The following points are worth keeping in mind if you decide to try to buy the dip on a particular index or security:
- Keep only a small percentage out of the market. Maintain a modest amount of “dry powder” — around $5,000 to $10,000 for every $50,000 you invest.
- Decide at which point you are willing to deploy money. Make sure you are prepared to buy more shares if a stock declines 10% in advance. It may take a long time for further drops to appear.
- Don’t leave money uninvested. If you don’t know what you’re giving up and why, you’ll lose out on favorable tax treatment and qualified dividends.

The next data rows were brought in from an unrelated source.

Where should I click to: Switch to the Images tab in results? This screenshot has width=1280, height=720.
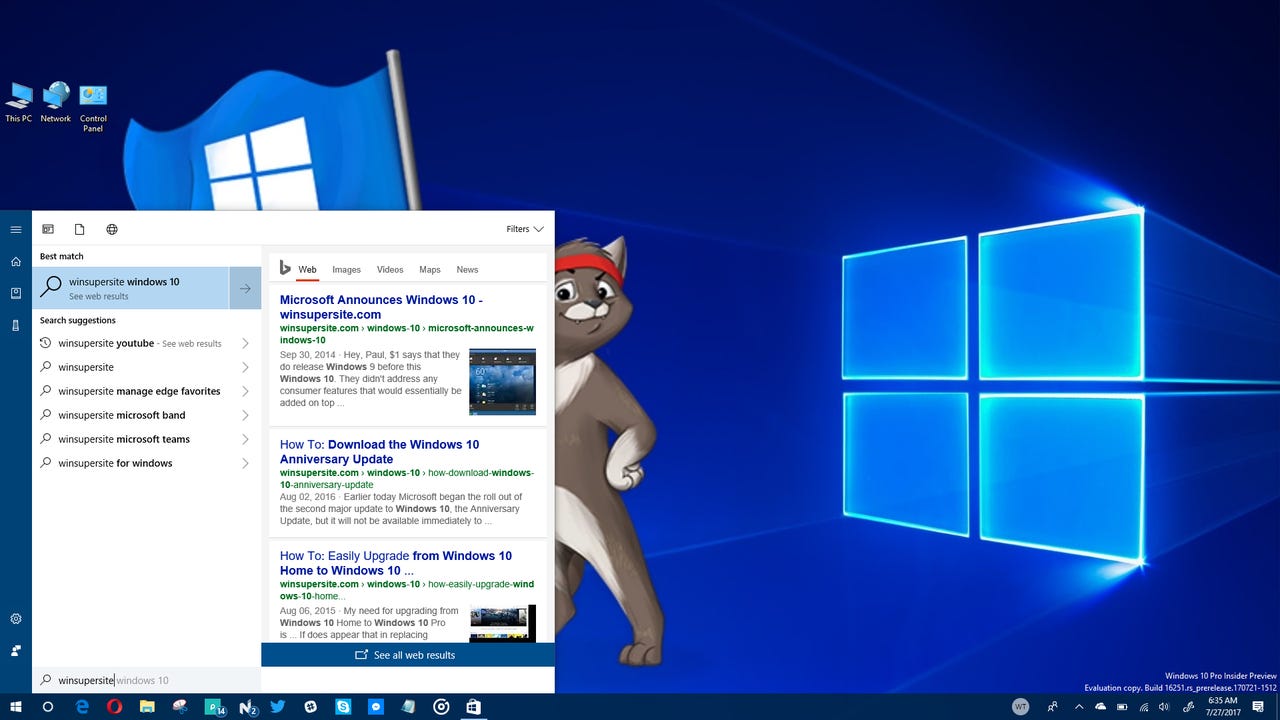(x=346, y=269)
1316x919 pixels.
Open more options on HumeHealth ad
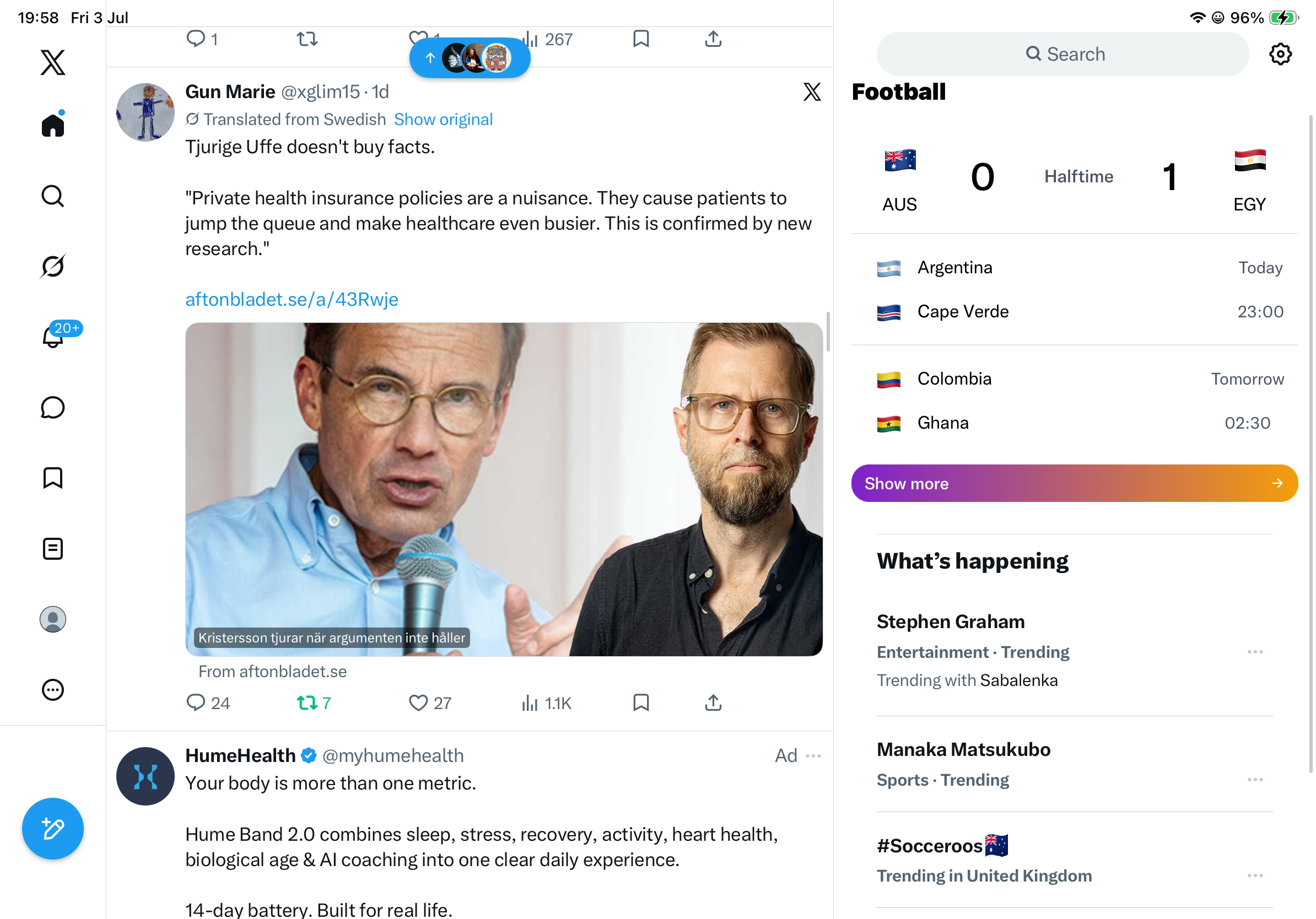[x=813, y=756]
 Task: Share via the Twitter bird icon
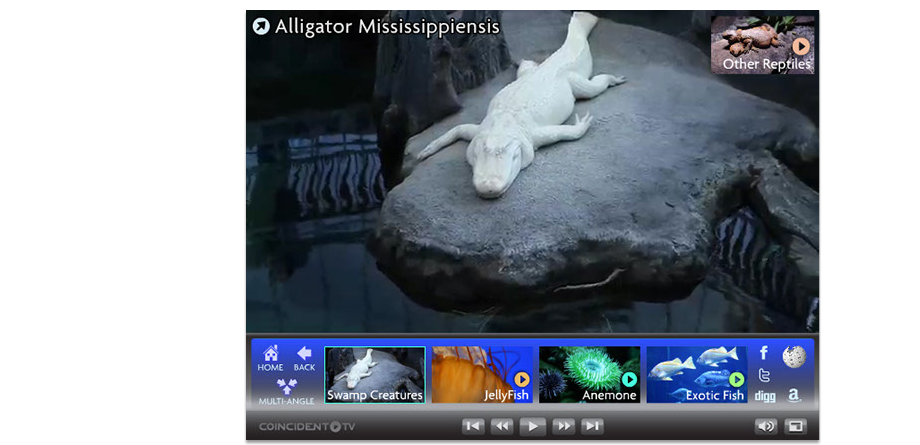click(x=764, y=375)
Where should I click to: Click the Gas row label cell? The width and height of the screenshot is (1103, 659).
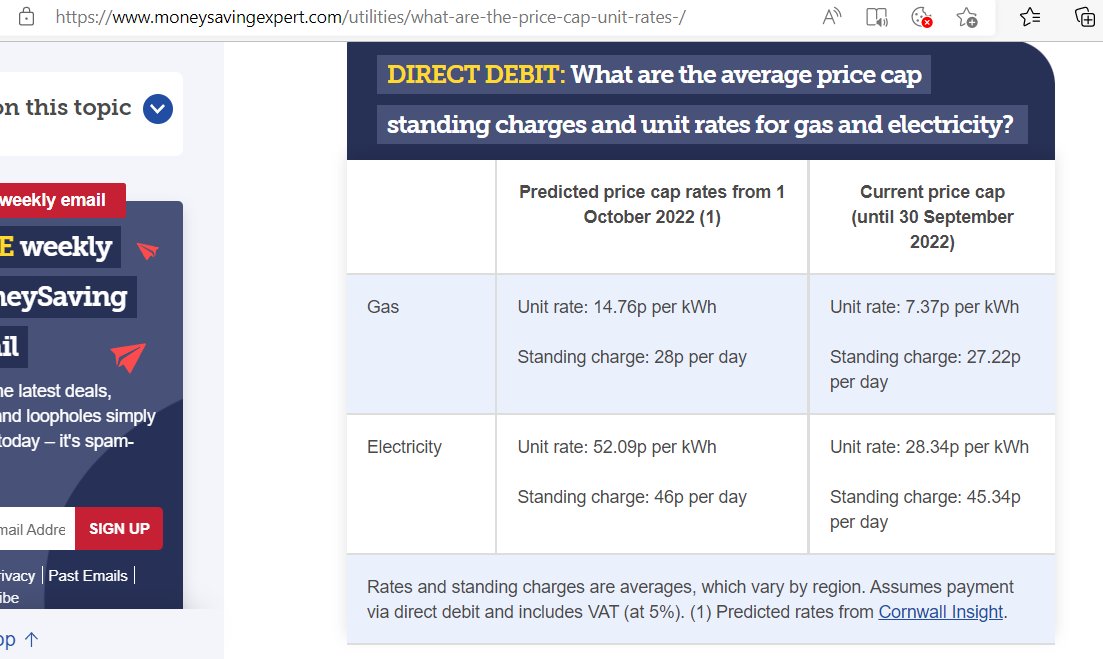[x=421, y=344]
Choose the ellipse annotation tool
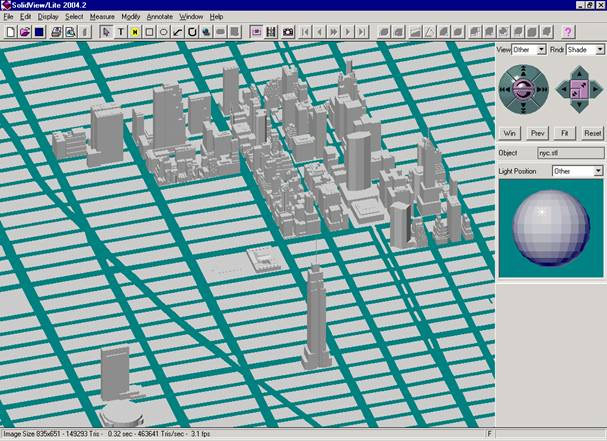This screenshot has width=607, height=441. point(163,32)
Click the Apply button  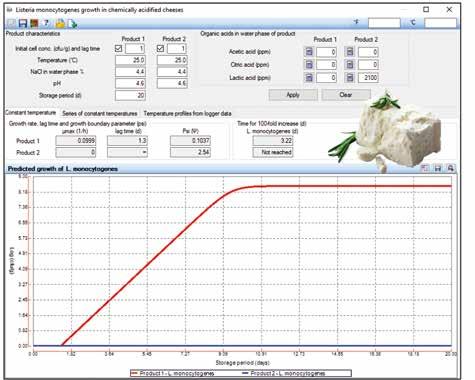click(x=293, y=95)
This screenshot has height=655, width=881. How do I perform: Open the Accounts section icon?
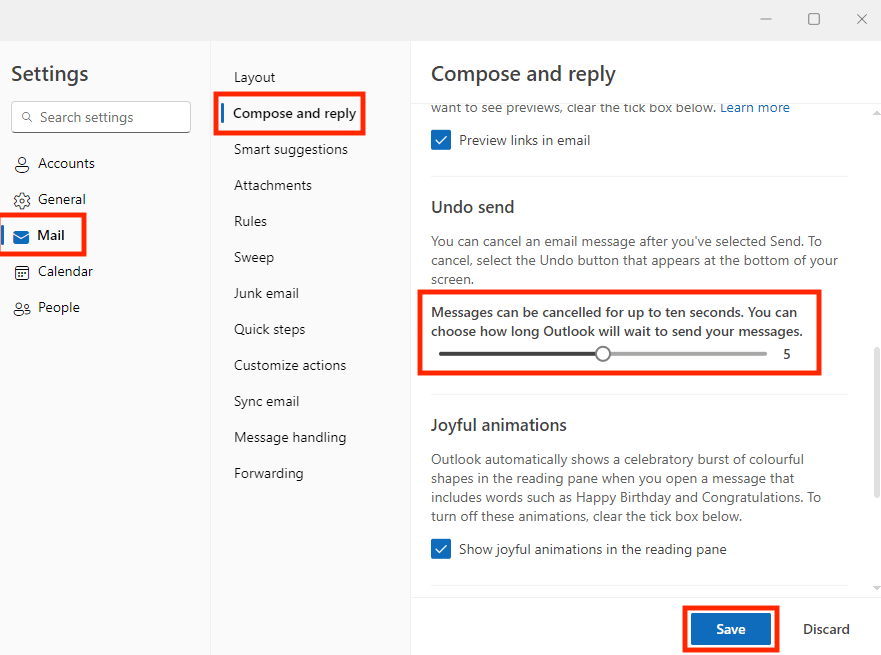pyautogui.click(x=22, y=163)
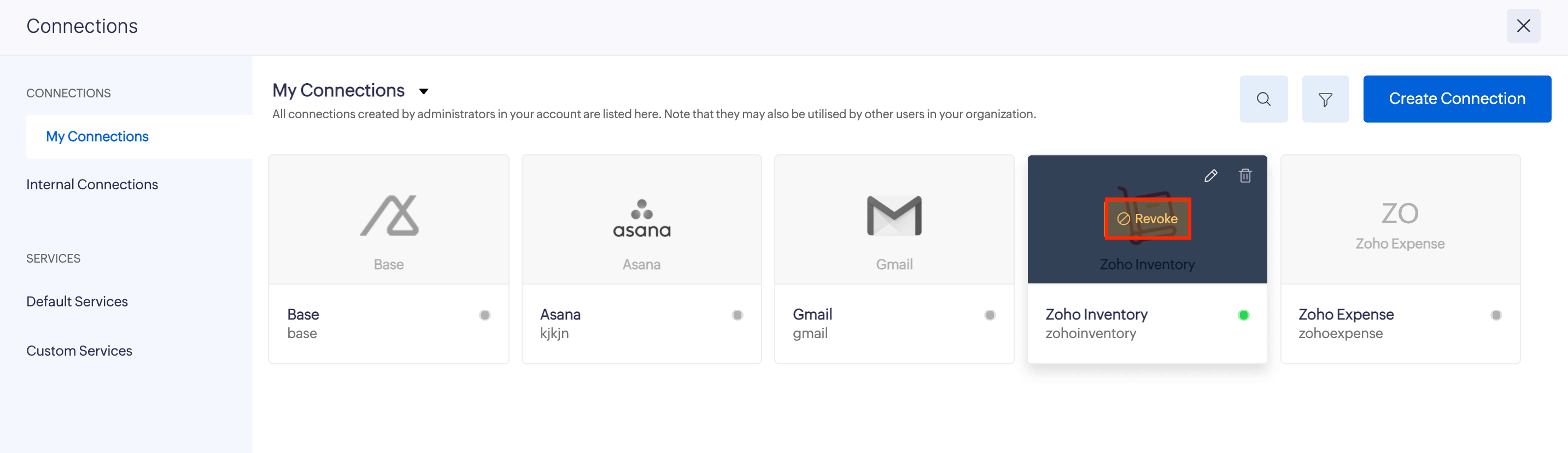Close the Connections dialog
Viewport: 1568px width, 453px height.
[1523, 26]
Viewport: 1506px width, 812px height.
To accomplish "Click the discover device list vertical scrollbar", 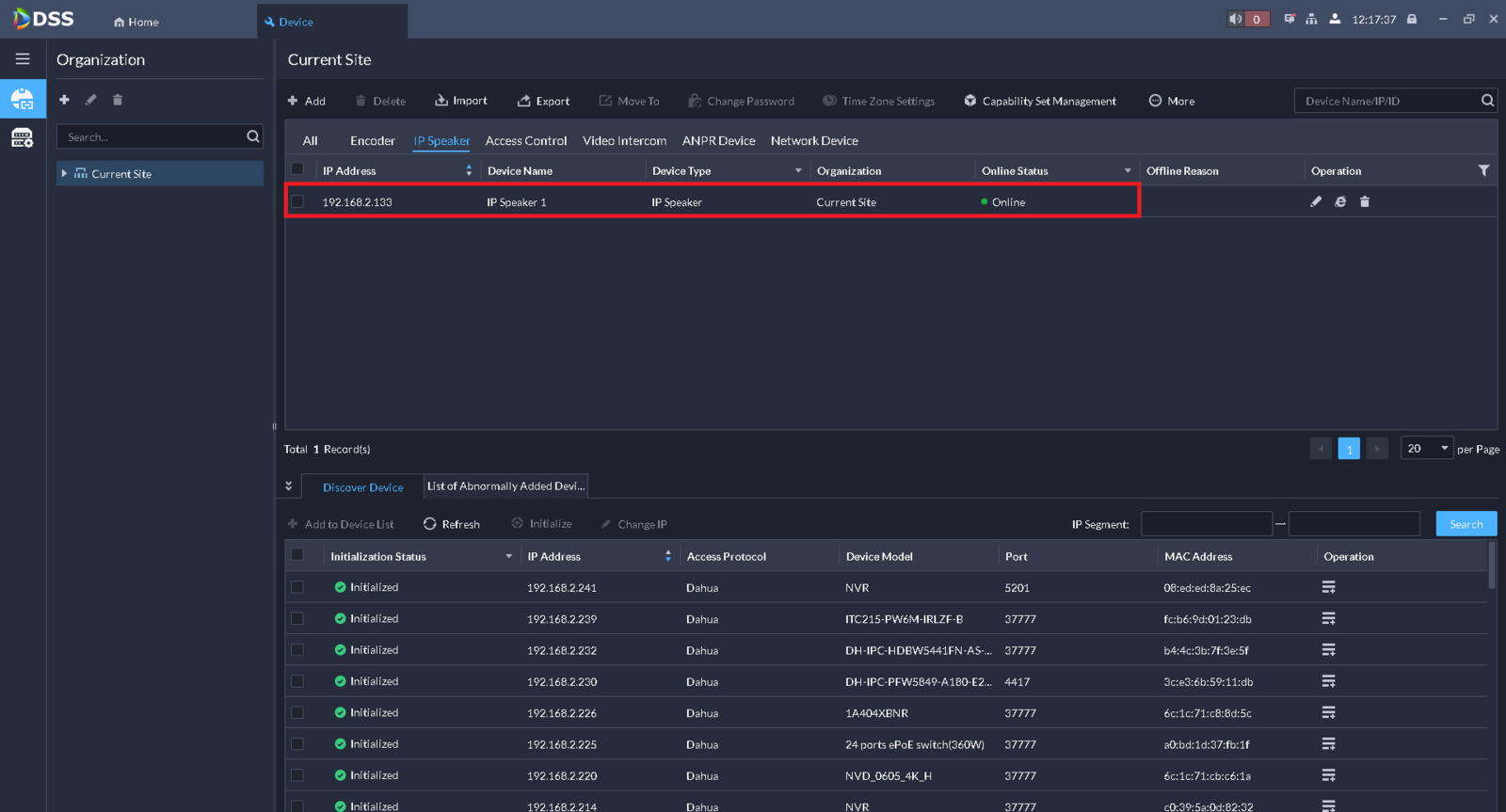I will point(1492,565).
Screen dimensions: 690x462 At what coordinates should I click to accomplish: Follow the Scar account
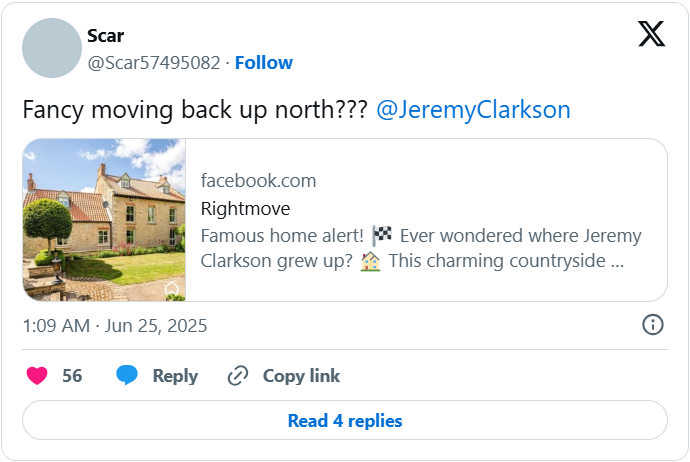264,62
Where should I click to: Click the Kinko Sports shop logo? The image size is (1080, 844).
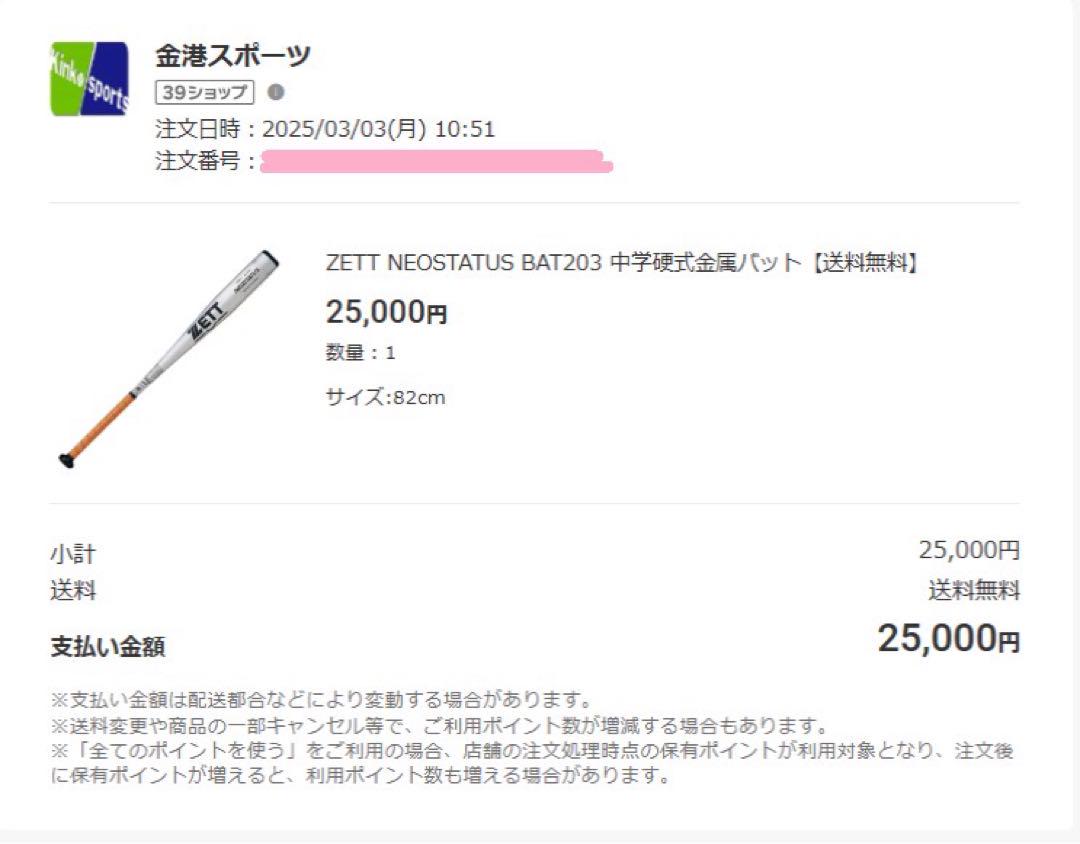click(90, 79)
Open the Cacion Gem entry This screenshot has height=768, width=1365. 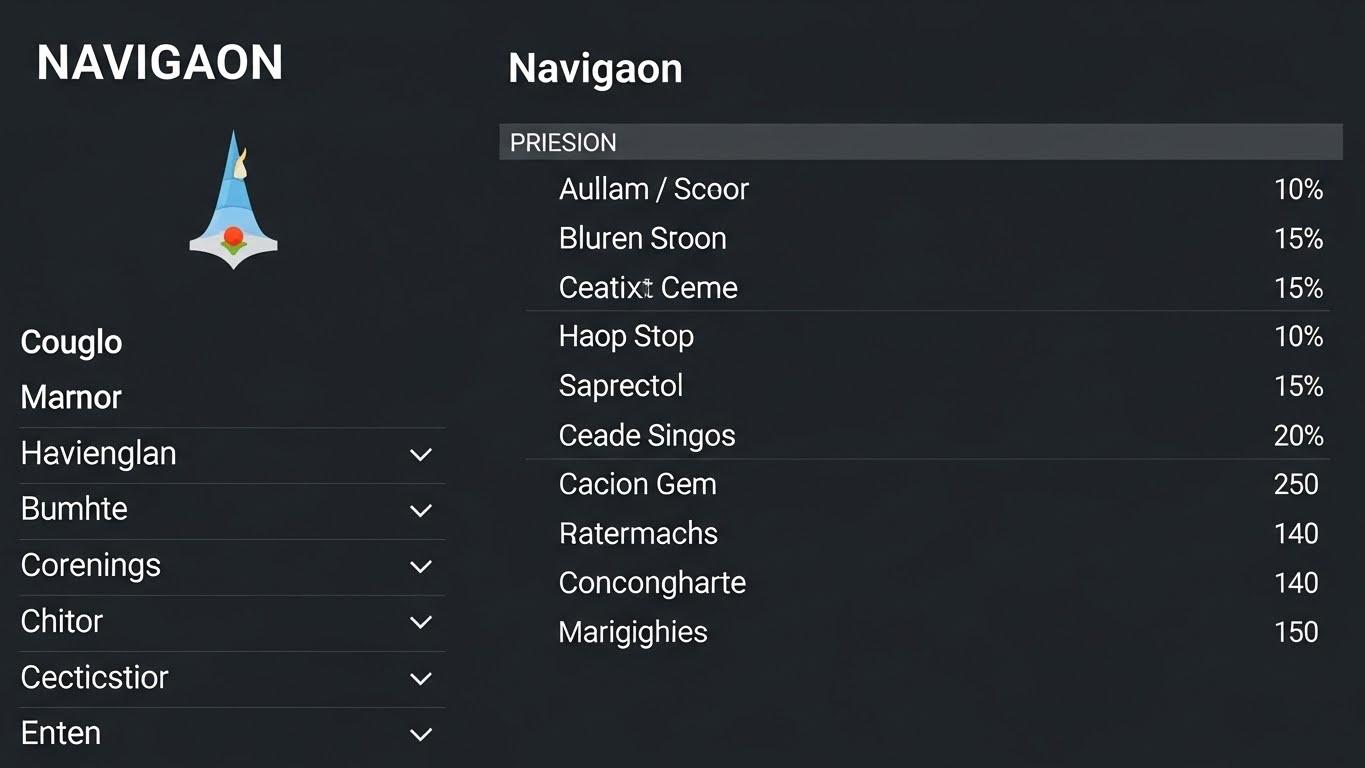pyautogui.click(x=637, y=484)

- This is an unorthodox strategy for generating reliable after-tax returns. Though buying dips might seem wise, in the vast majority of cases, you’re best off staying fully invested. A portion of your portfolio might be held in cash, depending on your asset allocation. Learn why ‘cash is king’ during economic downturns!
One could argue that ‘buy the dip’ is a sound investment strategy for many psychological reasons. To become a successful long-term investor, you must learn to overcome these psychological and emotional biases. If you decide to buy the dips, you should do so in moderation and fully understand the risks. Alternatively, you should develop a risk-adjusted portfolio that considers both your short- and long-term goals. It’s likely the “future you” will not be disappointed!
How to ‘Buy the Dip’?
A ‘buy the dip’ investment strategy proving to be very successful in 2023 – the gains are almost as good as they were in 2020. Let me show you how to ‘But the Dip’!
1. Look at the most impacted sectors of the economy – You can diversify your investments across multiple economic sectors by purchasing an index fund that tracks the general market, such as the S&P 500. An index like the S&P 500, which includes 11 different sectors, can be used to implement a similar strategy.
2. Observe the drop in large companies – Blue-chip stock prices have declined recently as a result of inflation, the pandemic, and interest rate increases. This offers a chance to buy shares of big businesses for less money. Be cautious when choosing individual stocks, though, as they are more volatile and riskier than mutual funds, exchange-traded funds, and index funds.
3. Utilize dollar-cost averaging – Instead of making lump-sum contributions when it suits you, consider investing steadily at regular intervals. As a result of dollar-cost averaging, you will keep buying shares even when they dip.
In recent years, CFDs have gained popularity due to their plethora of markets, leverage, and flexibility. A stock CFD offers greater leverage than traditional trading, and the level of leverage varies from broker to broker. When a trader uses less capital with a low margin requirement, the potential returns will be significantly higher.